We continue to believe that logistics is one of the most attractive sectors across Asia. Chinese e-commerce is already a $400bn market and it has now eclipsed the U.S. ($330bn) in size. By 2020, it is expected to reach $1.3 trillion, almost twice the size of the U.S. market then. Warburg Pincus is one of the earliest PE investors in the logistics warehousing sector with its co-founding of e-Shang (currently e-Shang Redwood Group or ESR) which now has over 5 million square meters of warehousing space owned and under development across China, South Korea and Japan (which represents over 60% of GDP in Asia). Although we have witnessed an influx of capital and players into the logistics sector in markets like China, we believe there is still a great need for modern warehousing to match the strong demand of the fast-evolving e-commerce industry and to address the chronic lack of modern supply in most major cities.
To register for DEALSTREETASIA-Mint Asia PE-VC Summit on September 30, click [here]
What are the main challenges facing companies in Southeast Asia which stand in the way of them scaling up like their Chinese counterparts?

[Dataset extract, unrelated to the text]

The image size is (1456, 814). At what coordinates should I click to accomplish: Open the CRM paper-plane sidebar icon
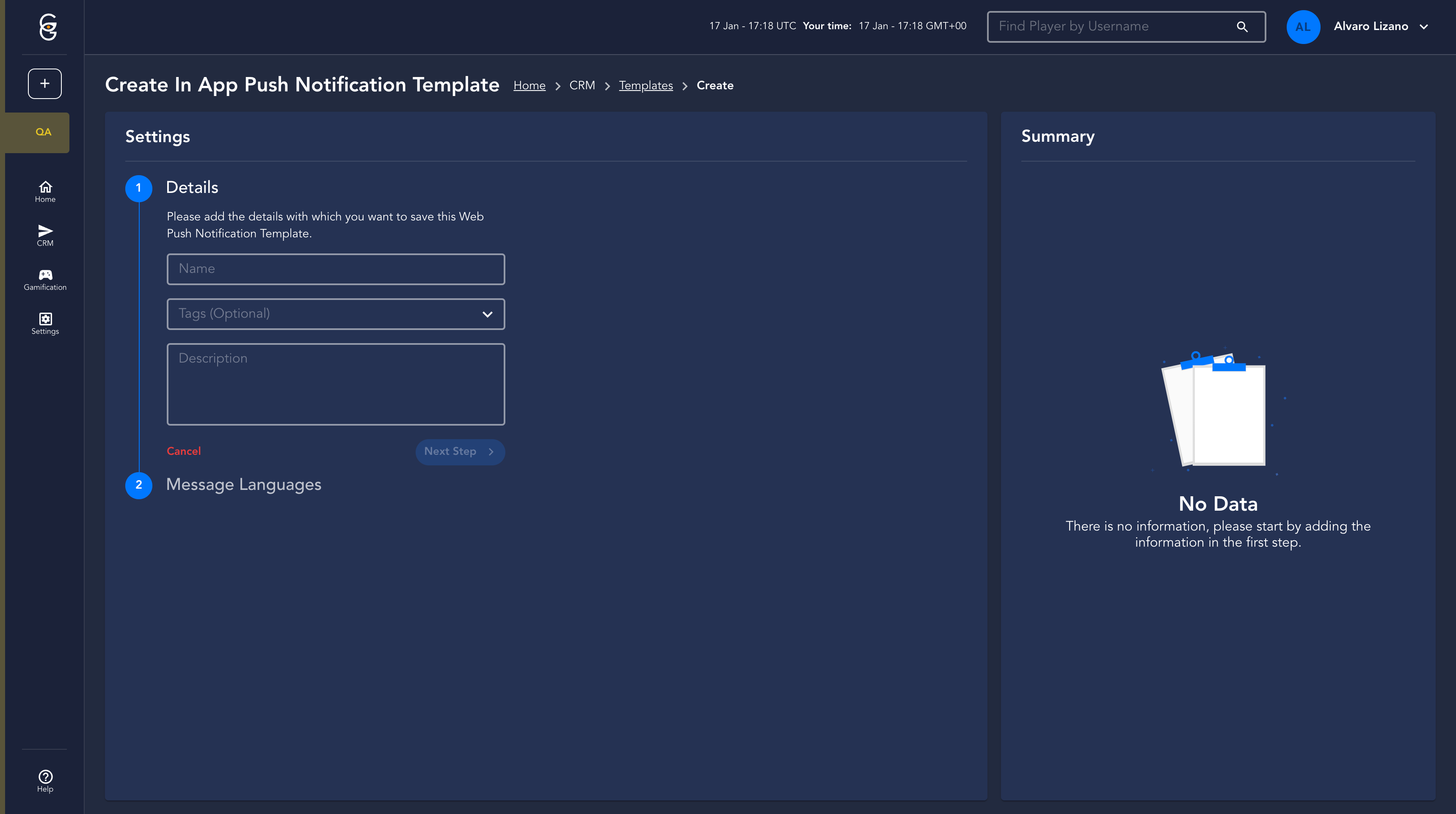click(x=45, y=235)
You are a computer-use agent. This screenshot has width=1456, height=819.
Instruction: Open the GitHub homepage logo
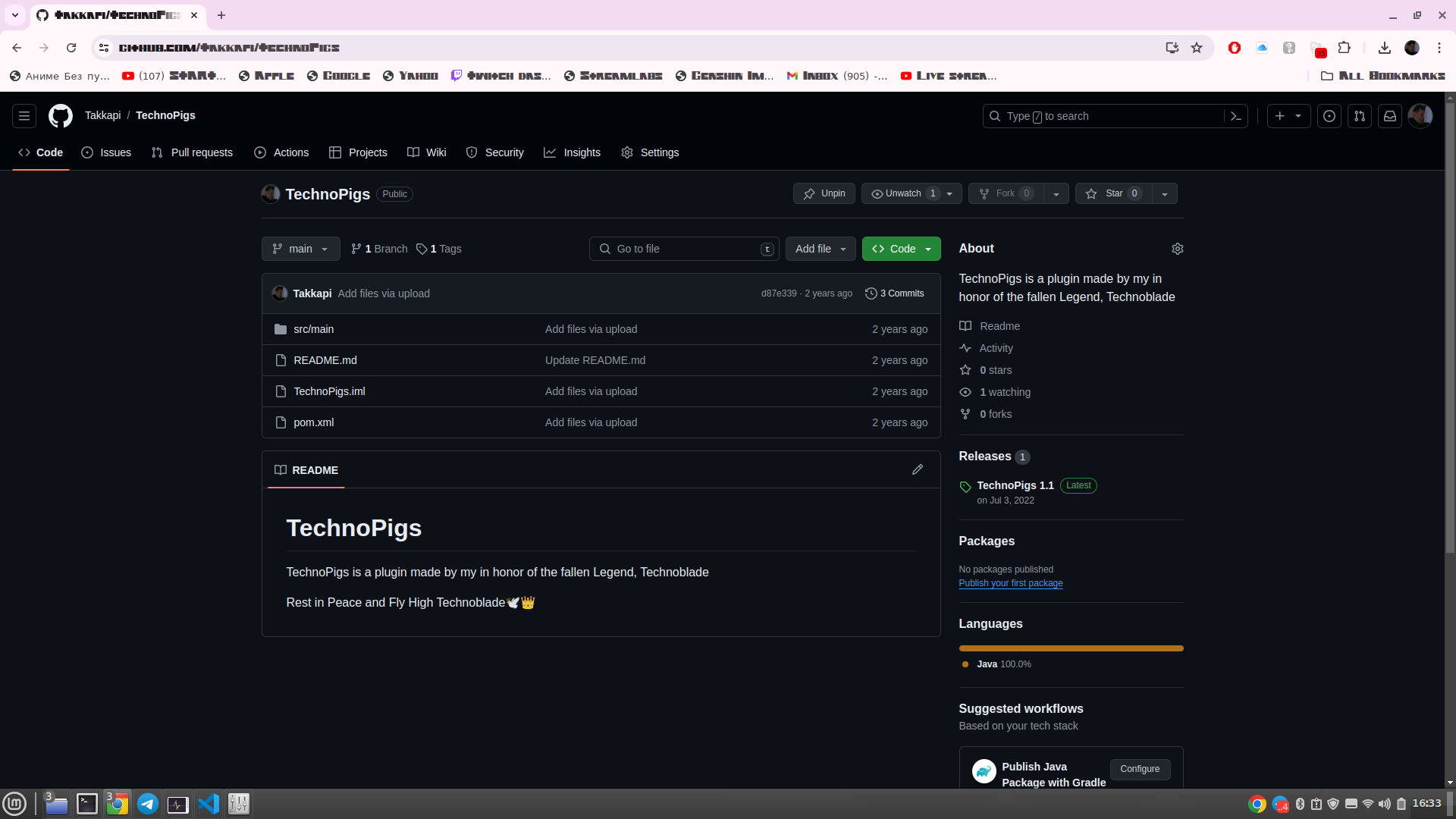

Each country in Southeast Asia has their own distinct characteristics and challenges vary by market. We believe local innovation and access to capital are both key for businesses to unlock the growth potential in their respective market. Go-Jek is a great example – this is a company that was started by a best-in-class team of local entrepreneurs who have turned traditional transportation, foodservice and payments on their head with its innovative on-demand mobile e-commerce platform. Given this dynamic platform, the company was able to raise substantial capital from investors which has transformed it into the leading ride-sharing, food delivery, logistics and e-money platform in Indonesia. The other major issue is finding the necessary management talent which is always a challenge in emerging markets.
How can Southeast Asian nations make it easier for firms to raise private equity funding? What regulatory or policy changes would you like to see?
Unfortunately, some sectors are restricted from accepting foreign investment in several key markets in Southeast Asia and that would require some continued changes from policy makers. We are starting to witness a further “opening up” of several investable sectors in Southeast Asia which seems to be a positive trend with the recent changes in leadership in countries like Indonesia and Vietnam.
Are you planning to raise a fund that would invest exclusively in Southeast Asia?
We invest from one global fund although we have raised a few companion funds in the past. Investments in Southeast Asia will continue to come from our global fund, now Fund XII, which was just closed in November 2015. Warburg Pincus is well capitalized and we have a lot of dry powder to deploy in the region.